WHAT YOU NEED TO DO:
Take the entries that follow and return exactly the lines from the one holding "716x392 pixels." through the one holding "Open the whipped", both included. Nothing else is needed.

START DATASET CONTENT

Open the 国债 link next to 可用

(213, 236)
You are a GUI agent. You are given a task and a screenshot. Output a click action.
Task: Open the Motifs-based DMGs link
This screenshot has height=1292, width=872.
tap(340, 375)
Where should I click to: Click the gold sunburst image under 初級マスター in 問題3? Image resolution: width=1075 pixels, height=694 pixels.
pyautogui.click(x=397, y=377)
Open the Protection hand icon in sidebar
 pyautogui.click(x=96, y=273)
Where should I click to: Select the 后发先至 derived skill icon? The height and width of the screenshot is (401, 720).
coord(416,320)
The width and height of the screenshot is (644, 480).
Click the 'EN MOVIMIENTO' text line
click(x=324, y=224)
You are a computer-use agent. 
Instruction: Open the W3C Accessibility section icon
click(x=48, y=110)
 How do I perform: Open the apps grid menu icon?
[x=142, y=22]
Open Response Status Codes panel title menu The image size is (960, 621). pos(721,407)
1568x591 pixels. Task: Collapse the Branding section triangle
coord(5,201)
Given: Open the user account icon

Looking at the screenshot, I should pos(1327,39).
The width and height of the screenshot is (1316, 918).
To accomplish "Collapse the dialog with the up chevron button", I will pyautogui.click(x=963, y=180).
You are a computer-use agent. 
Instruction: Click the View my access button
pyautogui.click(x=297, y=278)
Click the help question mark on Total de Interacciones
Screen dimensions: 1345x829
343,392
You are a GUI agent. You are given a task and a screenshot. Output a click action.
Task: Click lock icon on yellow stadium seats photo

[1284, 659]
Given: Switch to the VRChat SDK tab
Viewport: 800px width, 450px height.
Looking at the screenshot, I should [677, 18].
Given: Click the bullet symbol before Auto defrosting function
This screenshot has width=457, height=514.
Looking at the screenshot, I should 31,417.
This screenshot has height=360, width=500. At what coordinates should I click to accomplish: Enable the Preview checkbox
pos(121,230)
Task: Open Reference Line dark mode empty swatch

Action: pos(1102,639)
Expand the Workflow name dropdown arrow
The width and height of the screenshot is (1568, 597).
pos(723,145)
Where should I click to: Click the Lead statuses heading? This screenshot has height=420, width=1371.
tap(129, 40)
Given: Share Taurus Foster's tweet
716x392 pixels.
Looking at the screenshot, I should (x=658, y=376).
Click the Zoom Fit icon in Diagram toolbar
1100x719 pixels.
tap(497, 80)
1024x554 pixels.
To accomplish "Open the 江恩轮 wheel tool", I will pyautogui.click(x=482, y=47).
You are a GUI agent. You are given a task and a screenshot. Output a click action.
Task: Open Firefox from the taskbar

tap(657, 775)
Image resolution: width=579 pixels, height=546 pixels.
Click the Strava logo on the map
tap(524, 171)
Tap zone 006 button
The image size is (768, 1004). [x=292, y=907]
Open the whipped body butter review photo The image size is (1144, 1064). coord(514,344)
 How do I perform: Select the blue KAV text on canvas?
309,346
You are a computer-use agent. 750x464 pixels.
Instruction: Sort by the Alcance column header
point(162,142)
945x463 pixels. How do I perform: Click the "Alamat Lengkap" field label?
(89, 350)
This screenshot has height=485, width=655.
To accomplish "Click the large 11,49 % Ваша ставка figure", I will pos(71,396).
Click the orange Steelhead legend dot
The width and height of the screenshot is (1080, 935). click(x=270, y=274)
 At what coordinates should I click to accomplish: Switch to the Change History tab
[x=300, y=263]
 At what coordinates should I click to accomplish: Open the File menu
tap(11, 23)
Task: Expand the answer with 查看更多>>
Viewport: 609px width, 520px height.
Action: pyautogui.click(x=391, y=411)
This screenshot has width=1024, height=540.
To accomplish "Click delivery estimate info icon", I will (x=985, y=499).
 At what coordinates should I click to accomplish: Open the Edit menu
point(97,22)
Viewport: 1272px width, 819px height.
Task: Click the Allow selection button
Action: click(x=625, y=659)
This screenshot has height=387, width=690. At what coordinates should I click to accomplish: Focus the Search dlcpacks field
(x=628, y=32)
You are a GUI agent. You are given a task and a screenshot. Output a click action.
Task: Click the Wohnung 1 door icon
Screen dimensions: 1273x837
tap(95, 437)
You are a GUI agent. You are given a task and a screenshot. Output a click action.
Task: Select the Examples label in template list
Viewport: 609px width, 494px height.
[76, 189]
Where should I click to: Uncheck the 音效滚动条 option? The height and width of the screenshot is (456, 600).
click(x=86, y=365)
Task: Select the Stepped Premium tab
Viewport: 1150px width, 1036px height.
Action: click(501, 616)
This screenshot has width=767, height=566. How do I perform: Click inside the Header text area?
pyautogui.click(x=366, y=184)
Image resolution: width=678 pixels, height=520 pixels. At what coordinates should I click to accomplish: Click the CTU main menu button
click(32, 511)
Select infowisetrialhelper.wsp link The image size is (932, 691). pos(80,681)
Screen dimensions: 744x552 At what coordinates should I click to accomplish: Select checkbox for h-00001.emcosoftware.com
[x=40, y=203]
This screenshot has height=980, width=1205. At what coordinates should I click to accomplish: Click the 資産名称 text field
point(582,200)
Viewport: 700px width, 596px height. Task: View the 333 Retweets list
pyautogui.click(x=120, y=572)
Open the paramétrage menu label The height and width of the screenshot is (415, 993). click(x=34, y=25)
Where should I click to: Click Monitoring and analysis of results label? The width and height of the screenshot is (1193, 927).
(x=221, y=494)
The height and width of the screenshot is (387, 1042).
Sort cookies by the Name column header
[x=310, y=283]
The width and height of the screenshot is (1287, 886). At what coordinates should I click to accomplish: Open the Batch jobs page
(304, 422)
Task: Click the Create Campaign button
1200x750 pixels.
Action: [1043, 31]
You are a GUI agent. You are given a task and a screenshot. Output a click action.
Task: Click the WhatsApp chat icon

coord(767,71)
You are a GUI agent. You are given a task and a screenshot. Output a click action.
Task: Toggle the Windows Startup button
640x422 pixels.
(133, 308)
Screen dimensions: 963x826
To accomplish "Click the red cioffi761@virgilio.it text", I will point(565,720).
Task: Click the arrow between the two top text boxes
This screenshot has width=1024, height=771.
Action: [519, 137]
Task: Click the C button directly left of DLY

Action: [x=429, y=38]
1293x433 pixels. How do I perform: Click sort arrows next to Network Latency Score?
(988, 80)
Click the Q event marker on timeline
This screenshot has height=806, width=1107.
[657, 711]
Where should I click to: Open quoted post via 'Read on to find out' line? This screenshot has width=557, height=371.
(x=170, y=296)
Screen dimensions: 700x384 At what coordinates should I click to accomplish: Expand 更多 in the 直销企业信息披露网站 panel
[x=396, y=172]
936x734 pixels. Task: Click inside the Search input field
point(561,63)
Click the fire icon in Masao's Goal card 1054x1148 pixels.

END DATASET CONTENT

TASK SOLUTION:
716x392 pixels.
Looking at the screenshot, I should (x=658, y=376).
Click the Zoom Fit icon in Diagram toolbar
1100x719 pixels.
tap(497, 80)
1024x554 pixels.
To accomplish "Open the 江恩轮 wheel tool", I will pyautogui.click(x=482, y=47).
You are a GUI agent. You are given a task and a screenshot. Output a click action.
Task: Open Firefox from the taskbar

tap(657, 775)
Image resolution: width=579 pixels, height=546 pixels.
Click the Strava logo on the map
tap(524, 171)
Tap zone 006 button
The image size is (768, 1004). [x=292, y=907]
Open the whipped body butter review photo The image size is (1144, 1064). coord(514,344)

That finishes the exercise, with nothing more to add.